What you will do:
Reproduce the passage of the Naive Bayes spell-correction notebook that starts at "Model loaded with 154781" and ends at "probability (e.g., 0.04)", word for word.

# Naive Bayes Spell Correction

This notebook demonstrates a probabilistic approach to spell correction using the **Naive Bayes** rule.

## Theory
We want to find the correction $c$ that is most likely given the observed typo $w$ (from OCR).

$$ \hat{c} = \arg\max_{c} P(c | w) $$

Using Bayes' Theorem:

$$ P(c | w) = \frac{P(w | c) P(c)}{P(w)} $$

Since $P(w)$ is constant for all candidates $c$, we maximize:

$$ \hat{c} = \arg\max_{c} P(w | c) P(c) $$

Where:
- **$P(c)$ (The Prior)**: The probability that word $c$ appears in the language (Word Frequency).
- **$P(w | c)$ (The Likelihood)**: The probability that the user/OCR types $w$ when they meant $c$ (Error Model / Edit Distance).

In [36]:
import sys
import os
from collections import Counter
import numpy as np

# Setup paths
sys.path.append(os.path.abspath('..'))
DATA_PATH = '../data/urdu_words.txt'

## 1. The Language Model $P(c)$
We estimate this using word counts from our corpus.

In [37]:
class LanguageModel:
    def __init__(self, path):
        self.words = Counter()
        self.N = 0
        self.train(path)
        
    def train(self, path):
        if not os.path.exists(path):
            print("Dataset not found!")
            return
        with open(path, 'r', encoding='utf-8') as f:
            text = f.read()
            tokens = text.split()
            self.words.update(tokens)
            self.N = sum(self.words.values())
            
    def P(self, word):
        "Probability of word: Count(word) / Total_Words"
        return self.words[word] / self.N

lm = LanguageModel(DATA_PATH)
print(f"Model loaded with {len(lm.words)} unique words.")

Model loaded with 154781 unique words.


## 2. The Error Model $P(w | c)$
This estimates the chance of an error. We can model this using **Edit Distance**.
- Distance 0 (same word): Very high probability (e.g., 0.95)
- Distance 1: Lower probability (e.g., 0.04)
- Distance 2: Very low probability (e.g., 0.009)

Ideally, you would use a 'Confusion Matrix' of character errors (e.g., how often 'p' is OCR'd as 'q'), but for now, we use a simple exponential decay based on Edit Distance.

In [38]:
def edit_distance(s1, s2):
    if len(s1) < len(s2):
        return edit_distance(s2, s1)
    if len(s2) == 0:
        return len(s1)
    previous_row = range(len(s2) + 1)
    for i, c1 in enumerate(s1):
        current_row = [i + 1]
        for j, c2 in enumerate(s2):
            insertions = previous_row[j + 1] + 1
            deletions = current_row[j] + 1
            substitutions = previous_row[j] + (c1 != c2)
            current_row.append(min(insertions, deletions, substitutions))
        previous_row = current_row
    return previous_row[-1]

def error_probability(typo, candidate, dist=None):
    if dist is None:
        dist = edit_distance(typo, candidate)

Some records:

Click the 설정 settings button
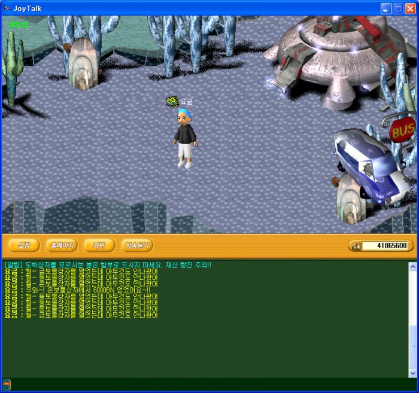The width and height of the screenshot is (419, 393). [24, 245]
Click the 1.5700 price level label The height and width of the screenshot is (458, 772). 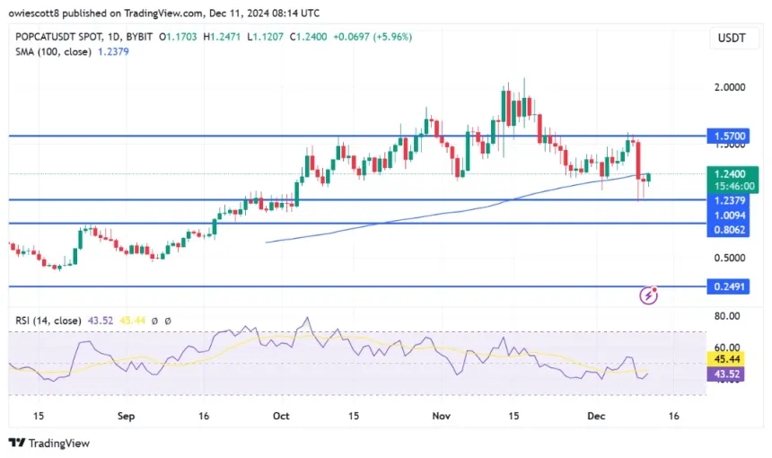(x=729, y=137)
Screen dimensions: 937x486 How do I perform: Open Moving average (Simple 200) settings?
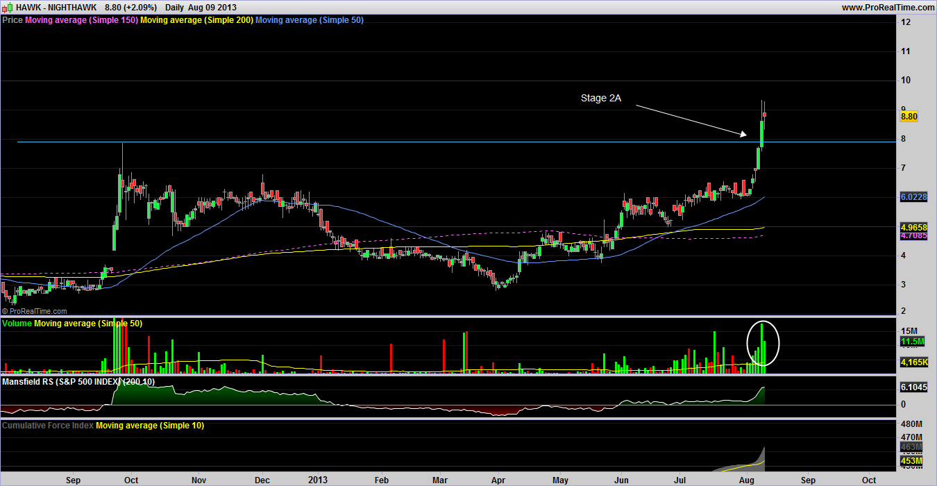coord(196,20)
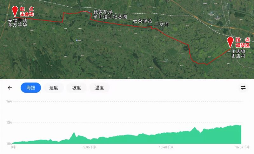This screenshot has width=254, height=154.
Task: Click the 三岔河 waypoint label
Action: coord(162,24)
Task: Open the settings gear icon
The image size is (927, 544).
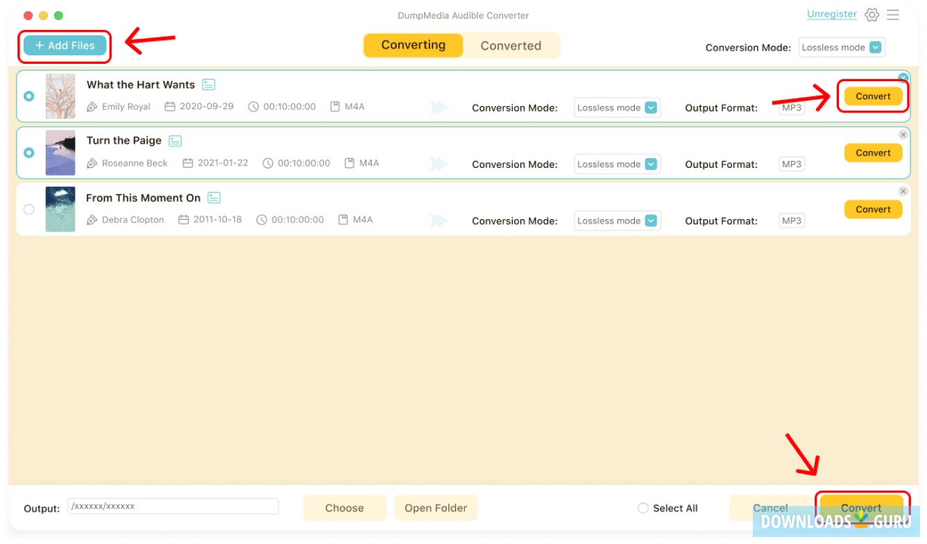Action: click(x=872, y=15)
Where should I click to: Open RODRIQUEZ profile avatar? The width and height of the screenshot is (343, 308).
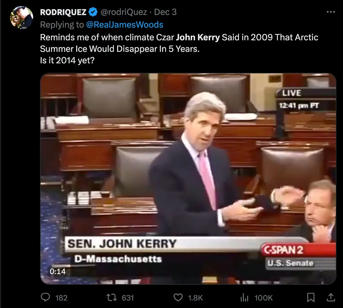pos(21,18)
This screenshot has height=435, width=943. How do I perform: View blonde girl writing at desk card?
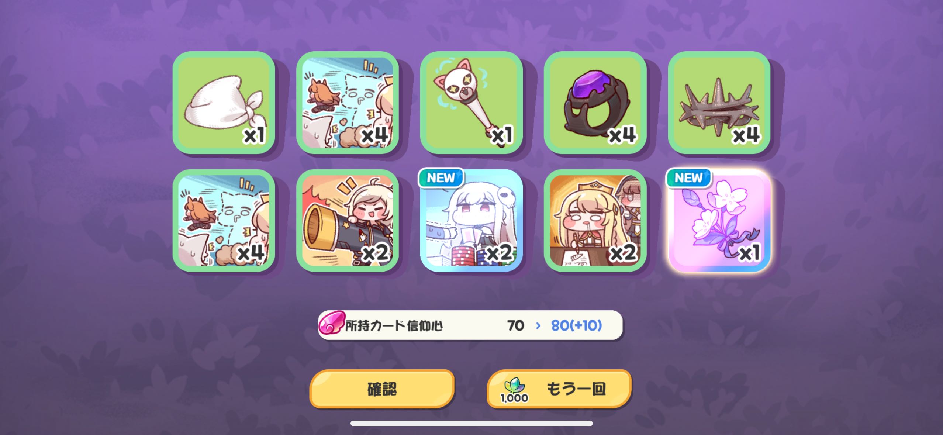point(595,221)
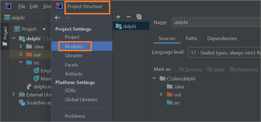Click the copy module icon
This screenshot has height=122, width=261.
pyautogui.click(x=139, y=17)
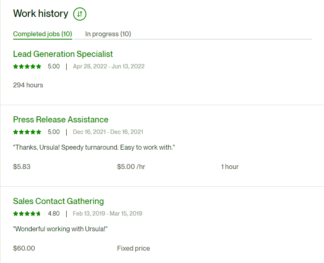This screenshot has height=263, width=324.
Task: Click the Fixed price label
Action: pos(134,248)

Answer to this exercise:
Model loaded with 154781 unique words.


## 2. The Error Model $P(w | c)$
This estimates the chance of an error. We can model this using **Edit Distance**.
- Distance 0 (same word): Very high probability (e.g., 0.95)
- Distance 1: Lower probability (e.g., 0.04)